Japanese Version (basic translation)English Translation
Barret: Marlene, Daddy wishes he could’ve seen you one last time…Barret: Marlene, daddy wanted to see your face one more time…
Tifa: Whoa! Don’t say that, you’ll jinx us!Tifa: Would you stop acting like a retard and climb!?

As we can see, Tifa’s original line is about how Barret’s joke is bad luck. In the translation, her line was replaced with a sharp insult instead.

I’m fairly certain some of the re-released and ports have altered pieces of text here and there, but I’m not sure if this line was ever changed or not. If anyone knows, let me know!

For some more Final Fantasy VII-related translation articles, see here. Or, for other articles that look at insults in translation, see here!

  1. There’s another (missable, IIRC) bit in Midgar within the first couple hours of the game where one NPC guard/officer calls another one the R-bomb. It was always pretty much the section that as an adult made me skeptical about the quality of the original PS1 translation.

    1. It’s definitely far more noticeable when Tifa says it because it’s completely out of character. She’s supposed to be this kind, motherly, caring character, somebody who would never use words like this.

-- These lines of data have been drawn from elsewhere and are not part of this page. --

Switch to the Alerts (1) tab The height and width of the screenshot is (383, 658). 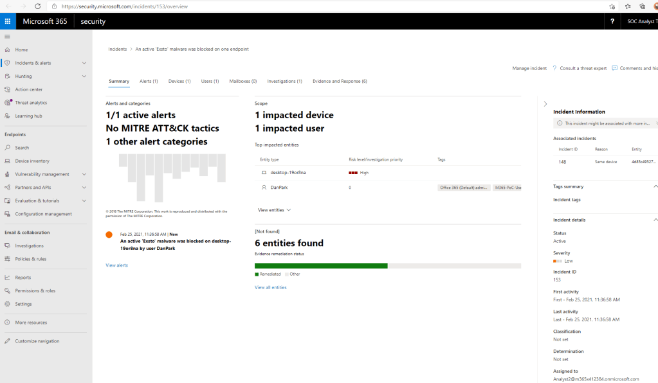point(149,82)
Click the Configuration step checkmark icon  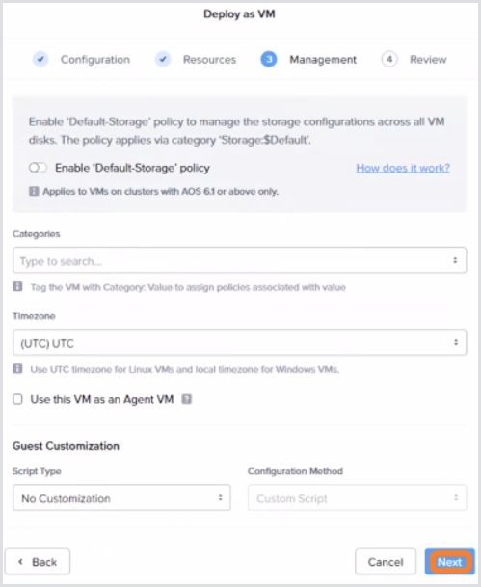(x=40, y=59)
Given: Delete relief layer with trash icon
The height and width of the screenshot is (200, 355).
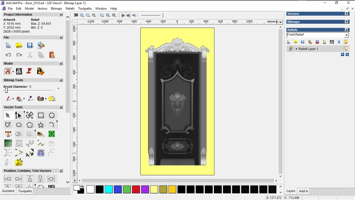Looking at the screenshot, I should click(x=339, y=42).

      I think lots of people only thought Final Fantasy 7 had a good translation at the time because it had swearing, which added grittiness and realism compared to most other games at the time, and an editor who gave each character a distinct “voice”. The base translation is very sloppy and often incorrect or changed outright, as we see here. (Remember that this is the same translation that gave us “this guy are sick.”) I remember a lot of people were pondering the script and what this line could mean or what that line was referring to because it made no sense and they figured they’d understand when they grew up, only to find out it was a perfectly straightforward line in Japanese that got mangled by poor translation. Pretty sure the “zenogias”/Xenogears line was one of them.

      1. To her defence, Tifa DID seem rather ticked off…

      2. This post are sick

        The “retard” line was in the Switch release so I think it’s safe to assume it’s in every official English script release.

        “Tifa says it because it’s completely out of character. She’s supposed to be this kind, motherly, caring character, somebody who would never use words like this.”
        That’s questionable, Tifa is shown to avoid conflict sure but I’d never say what she does is “motherly”. She’s prone to being superstitious (hence the jynx line) and doesn’t speak up when things get serious. It’s what drives her behavior towards Cloud, being more afraid for him with a protective superstitious fear that bad things happen if you think they’re real, pretend that everything is fine and hopefully it will be. In that light it’s sad that the “jynx” line was replaced as it does add to Tifa’s character. My guess is the translators thought it was too “Japanesey”, normally Western adults don’t talk abou jynxs in a serious way and see it as being childish so they decided to replace it with a line that convade the same infomation “Stop talking like that Barret!” but wanted to make it more “colourful” to fit with the serious tone they wanted to portray.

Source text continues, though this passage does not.